Jets privés, Béret vert et "flight case" : comment Carlos Ghosn a fui

Des révélations du «Wall Street Journal» lèvent le voile sur les conditions dans lesquelles l'ancien patron de Renault-Nissan a échappé à la justice japonaise pour se cacher au Liban.

Alors que Carlos Ghosn doit s'exprimer mercredi prochain lors d'une conférence de presse à Beyrouth, de nouveaux détails émergent sur sa stupéfiante fuite du Japon, où il attendait d'être jugé pour n'avoir pas déclaré des revenus et pour abus de confiance. Le «Wall Street Journal», notamment, vient de révéler les détails de l'opération qui a permis au Libano-Brésilo-Français de prendre la poudre d'escampette. Deux spécialistes américains de la sécurité l'ont accompagné à bord d'un avion privé le 29 décembre qui s'est ensuite posé à Istanbul en Turquie. L'un d'eux, Michael Taylor, est un ancien Béret vert, membre des Forces spéciales de l'armée américaine, l'autre est George Antoine Zayek, selon le «Journal».

Selon les médias américains, l'exfiltration de Carlos Ghosn semble avoir été longuement préparée. Vendredi, le «New York Times» avait révélé que Michael Taylor avait été présenté à Carlos Ghosn il y a plusieurs mois. D'après Bloomberg, Taylor a des liens anciens avec le Liban. L'homme a travaillé avec le Pentagone, mais aussi pour des sociétés privées. Il a été condamné pour fraude. Selon l'agence de presse, il avait ces dernières années travaillé sur des cas d'enlèvement parental.

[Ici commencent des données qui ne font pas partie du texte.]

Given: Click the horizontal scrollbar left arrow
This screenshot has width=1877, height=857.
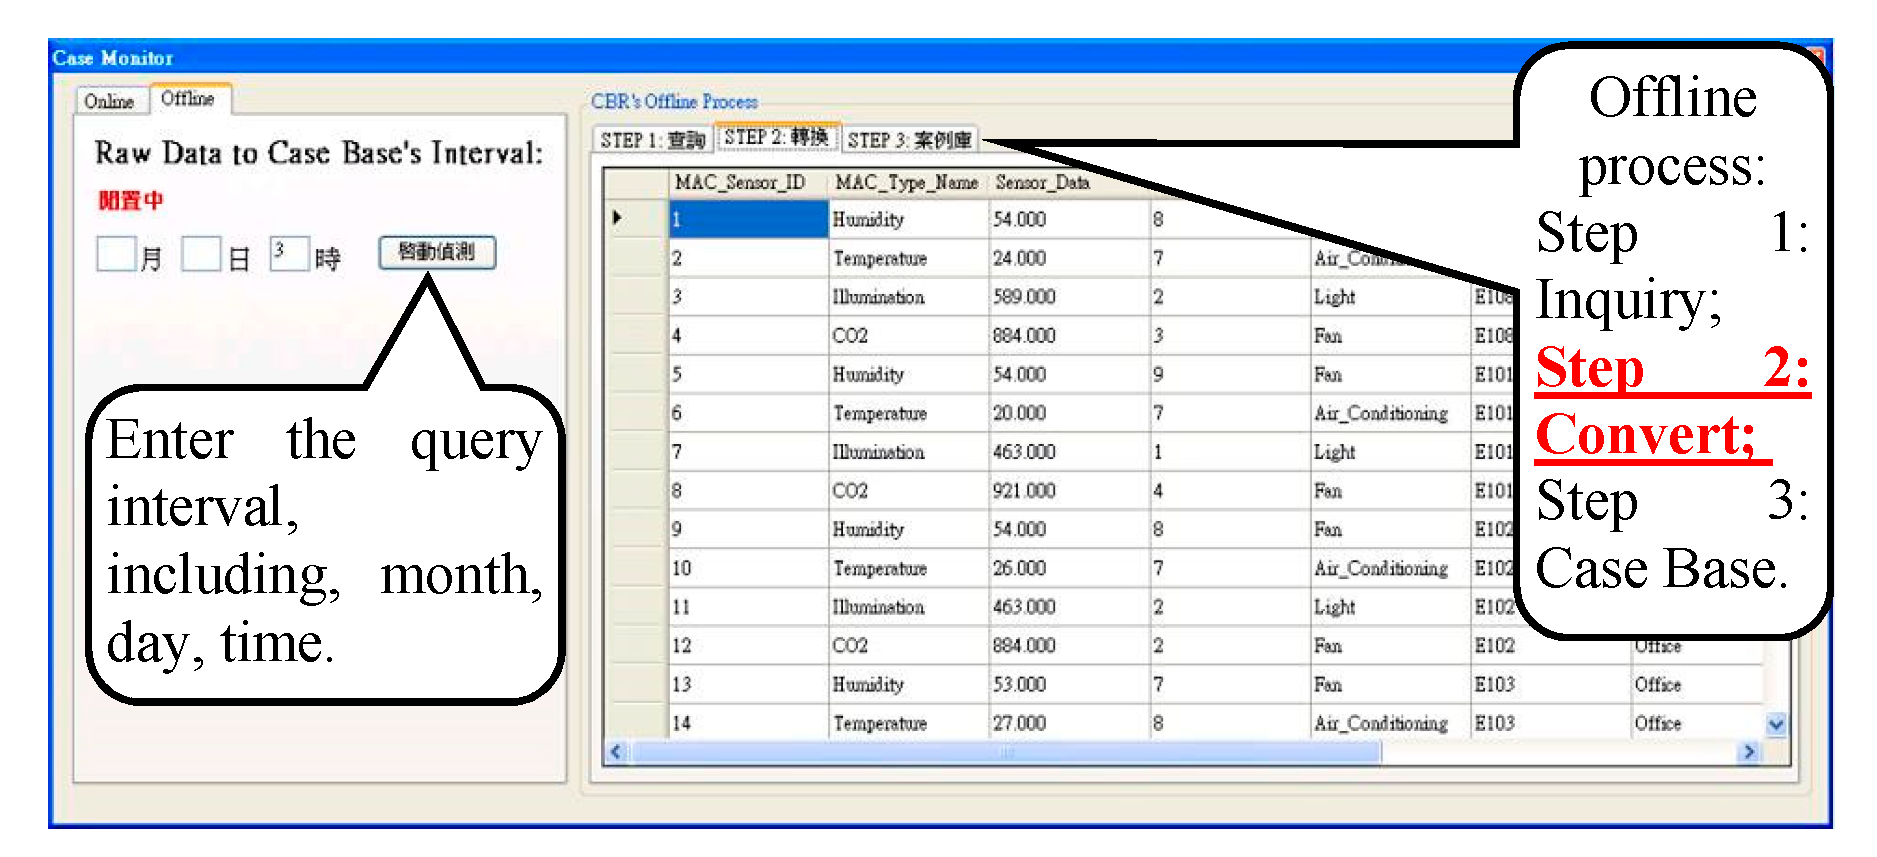Looking at the screenshot, I should tap(616, 752).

D'après le «Wall Street Journal», Carlos Ghosn n'a pas simplement embarqué à bord d'un jet privé : il s'est caché à bord d'une «flight case», une caisse destinée à transport des instruments ou des équipements de musique. Le «Journal», qui a même récupéré un cliché de la caisse, cite des sources proches de l'enquête menée en Turquie.